Tâche brève ▸
Recopiez intégralement, sans la moindre modification, le passage ci-dessous consacré au coffret du Quatuor Dafo.

Passage retenu ▸

+ + + + +

Des pages polonaises pour célébrer les 30 ans du Quatuor Dafo
Krzysztof Penderecki (1933-2020) : Trio à cordes ; Quatuor pour clarinette et trio à cordes ; Quatuors pour cordes n° 3 et 4. Karol Szymanowski (1882-1937) : Quatuors à cordes n° 1 op. 37 et n° 2 op. 56. Grażyna Bacewicz (1909-1969) : Quatuor à cordes n° 4. Henryk Mikolaj Górecki (1933-2010) : Quatuors à cordes n° 1 ’C’est déjà le crépuscule’ op. 62, n° 2 ‘Quasi una fantasia’ op. 64 et n° 3 ‘…ils chantent des chansons’ op. 67. Paweł Łukaszewski (°1968) : Quatuors à cordes n° 1 à 4 ; Quintettes à clavier n° 1 et 2. Quatuor Dafo. 1999, 2000, 2010, 2016 et 2023. Notice en polonais et en anglais. 297’ 30’’. Un coffret de cinq CD Dux 2040-2044.

+ + + + +

Extrait de données ▸
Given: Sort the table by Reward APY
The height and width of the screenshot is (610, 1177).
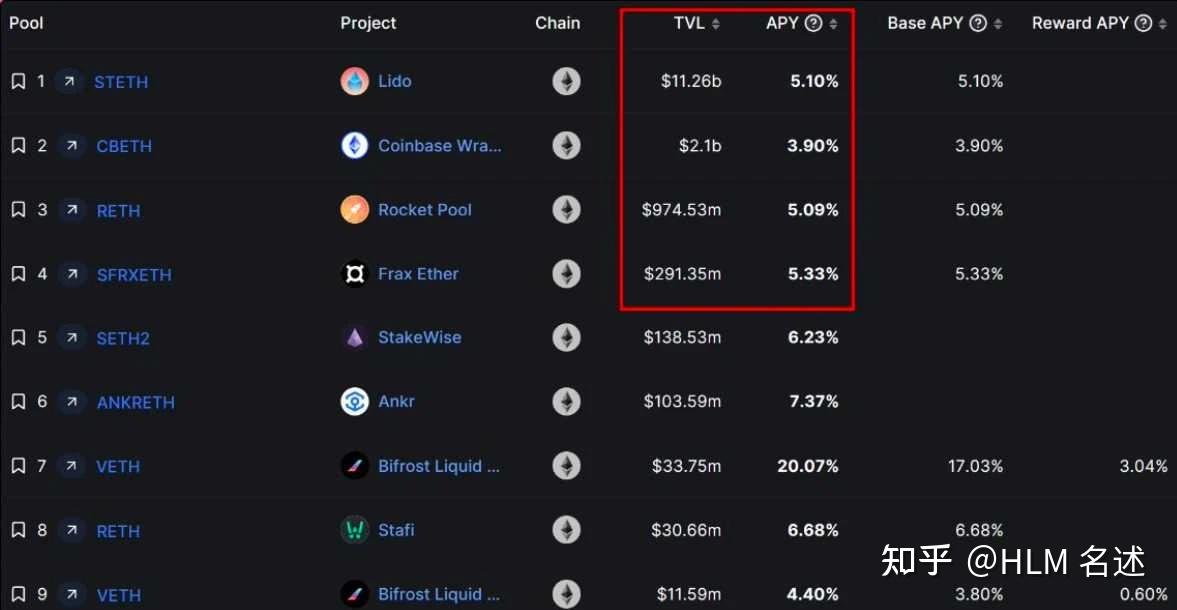Looking at the screenshot, I should 1163,22.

+ + + + +

Réponse à la tâche ▸
Des pages polonaises pour célébrer les 30 ans du Quatuor Dafo
Krzysztof Penderecki (1933-2020) : Trio à cordes ; Quatuor pour clarinette et trio à cordes ; Quatuors pour cordes n° 3 et 4. Karol Szymanowski (1882-1937) : Quatuors à cordes n° 1 op. 37 et n° 2 op. 56. Grażyna Bacewicz (1909-1969) : Quatuor à cordes n° 4. Henryk Mikolaj Górecki (1933-2010) : Quatuors à cordes n° 1 ’C’est déjà le crépuscule’ op. 62, n° 2 ‘Quasi una fantasia’ op. 64 et n° 3 ‘…ils chantent des chansons’ op. 67. Paweł Łukaszewski (°1968) : Quatuors à cordes n° 1 à 4 ; Quintettes à clavier n° 1 et 2. Quatuor Dafo. 1999, 2000, 2010, 2016 et 2023. Notice en polonais et en anglais. 297’ 30’’. Un coffret de cinq CD Dux 2040-2044.